### EXERCISE
Please take the records that follow and repeat exactly the lines starting with the line with "info@spear.org.uk (30, 2382)" and going on through the line with "Гарантия (21, 2517)".

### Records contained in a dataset
########################################
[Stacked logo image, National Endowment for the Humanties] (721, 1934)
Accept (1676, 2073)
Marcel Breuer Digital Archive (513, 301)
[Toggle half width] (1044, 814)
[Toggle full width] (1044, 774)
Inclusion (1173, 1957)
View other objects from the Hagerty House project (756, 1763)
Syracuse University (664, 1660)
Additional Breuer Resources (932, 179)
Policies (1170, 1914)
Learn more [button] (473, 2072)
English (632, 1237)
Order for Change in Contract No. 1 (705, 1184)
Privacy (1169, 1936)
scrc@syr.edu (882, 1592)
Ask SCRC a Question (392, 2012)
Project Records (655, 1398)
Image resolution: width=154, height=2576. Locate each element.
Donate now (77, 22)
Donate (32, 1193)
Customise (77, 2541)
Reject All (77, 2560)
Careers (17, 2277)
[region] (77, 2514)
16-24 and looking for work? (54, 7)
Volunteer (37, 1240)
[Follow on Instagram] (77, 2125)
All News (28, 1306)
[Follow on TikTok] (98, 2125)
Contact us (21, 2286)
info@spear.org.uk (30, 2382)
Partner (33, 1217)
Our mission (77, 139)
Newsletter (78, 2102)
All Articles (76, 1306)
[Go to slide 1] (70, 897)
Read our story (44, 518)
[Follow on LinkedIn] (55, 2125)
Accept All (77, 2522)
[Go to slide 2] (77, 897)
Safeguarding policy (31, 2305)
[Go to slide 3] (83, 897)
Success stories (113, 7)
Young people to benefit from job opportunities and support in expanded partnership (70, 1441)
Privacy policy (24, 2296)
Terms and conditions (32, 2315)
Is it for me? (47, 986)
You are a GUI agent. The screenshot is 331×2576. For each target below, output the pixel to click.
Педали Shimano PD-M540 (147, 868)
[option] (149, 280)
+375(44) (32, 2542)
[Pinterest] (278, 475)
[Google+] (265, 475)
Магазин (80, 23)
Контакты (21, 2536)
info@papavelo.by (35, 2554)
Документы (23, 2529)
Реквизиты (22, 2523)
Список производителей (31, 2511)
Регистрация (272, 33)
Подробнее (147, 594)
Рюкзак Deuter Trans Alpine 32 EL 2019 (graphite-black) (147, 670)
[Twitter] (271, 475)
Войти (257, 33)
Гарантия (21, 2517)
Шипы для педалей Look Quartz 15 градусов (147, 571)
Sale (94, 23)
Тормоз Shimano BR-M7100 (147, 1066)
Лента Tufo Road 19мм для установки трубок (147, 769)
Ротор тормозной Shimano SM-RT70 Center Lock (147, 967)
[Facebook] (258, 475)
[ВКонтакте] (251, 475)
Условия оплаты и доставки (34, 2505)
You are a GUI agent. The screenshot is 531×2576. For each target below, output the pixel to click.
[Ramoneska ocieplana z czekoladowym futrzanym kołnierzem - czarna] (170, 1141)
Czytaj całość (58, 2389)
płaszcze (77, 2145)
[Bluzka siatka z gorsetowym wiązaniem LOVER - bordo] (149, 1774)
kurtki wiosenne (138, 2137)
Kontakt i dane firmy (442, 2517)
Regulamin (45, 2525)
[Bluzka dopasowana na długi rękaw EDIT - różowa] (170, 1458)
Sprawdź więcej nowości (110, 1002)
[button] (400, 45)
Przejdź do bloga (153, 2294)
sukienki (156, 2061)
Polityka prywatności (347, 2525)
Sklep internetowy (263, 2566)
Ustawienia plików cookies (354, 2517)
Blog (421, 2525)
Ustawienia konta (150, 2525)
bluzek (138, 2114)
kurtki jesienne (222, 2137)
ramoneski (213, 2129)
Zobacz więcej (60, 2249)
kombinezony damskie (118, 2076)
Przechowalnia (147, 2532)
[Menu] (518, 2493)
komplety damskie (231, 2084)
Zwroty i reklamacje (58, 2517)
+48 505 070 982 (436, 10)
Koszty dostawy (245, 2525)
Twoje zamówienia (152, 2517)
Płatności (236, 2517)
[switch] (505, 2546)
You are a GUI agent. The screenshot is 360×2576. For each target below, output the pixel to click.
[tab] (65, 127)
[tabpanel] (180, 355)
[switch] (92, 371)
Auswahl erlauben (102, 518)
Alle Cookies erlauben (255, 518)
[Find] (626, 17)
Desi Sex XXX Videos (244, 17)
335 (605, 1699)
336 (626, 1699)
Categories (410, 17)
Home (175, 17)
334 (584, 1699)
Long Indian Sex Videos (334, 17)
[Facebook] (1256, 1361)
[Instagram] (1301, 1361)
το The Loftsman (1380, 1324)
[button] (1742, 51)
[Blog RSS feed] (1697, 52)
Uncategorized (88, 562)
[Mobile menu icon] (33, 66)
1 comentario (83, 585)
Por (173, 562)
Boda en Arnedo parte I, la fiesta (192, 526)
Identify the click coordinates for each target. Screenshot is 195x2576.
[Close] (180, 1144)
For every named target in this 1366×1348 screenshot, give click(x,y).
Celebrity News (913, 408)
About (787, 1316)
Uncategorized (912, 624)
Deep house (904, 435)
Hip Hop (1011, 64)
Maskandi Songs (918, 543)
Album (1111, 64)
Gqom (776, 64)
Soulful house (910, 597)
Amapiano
########################################
### ANSWER TO THIS TASK
info@spear.org.uk (30, 2382)
Partner (33, 1217)
Our mission (77, 139)
Newsletter (78, 2102)
All Articles (76, 1306)
[Go to slide 1] (70, 897)
Read our story (44, 518)
[Follow on LinkedIn] (55, 2125)
Accept All (77, 2522)
[Go to slide 2] (77, 897)
Safeguarding policy (31, 2305)
[Go to slide 3] (83, 897)
Success stories (113, 7)
Young people to benefit from job opportunities and support in expanded partnership (70, 1441)
Privacy policy (24, 2296)
Terms and conditions (32, 2315)
Is it for me? (47, 986)
You are a GUI agent. The screenshot is 331×2576. For each target below, output the pixel to click.
Педали Shimano PD-M540 (147, 868)
[option] (149, 280)
+375(44) (32, 2542)
[Pinterest] (278, 475)
[Google+] (265, 475)
Магазин (80, 23)
Контакты (21, 2536)
info@papavelo.by (35, 2554)
Документы (23, 2529)
Реквизиты (22, 2523)
Список производителей (31, 2511)
Регистрация (272, 33)
Подробнее (147, 594)
Рюкзак Deuter Trans Alpine 32 EL 2019 (graphite-black) (147, 670)
[Twitter] (271, 475)
Войти (257, 33)
Гарантия (21, 2517)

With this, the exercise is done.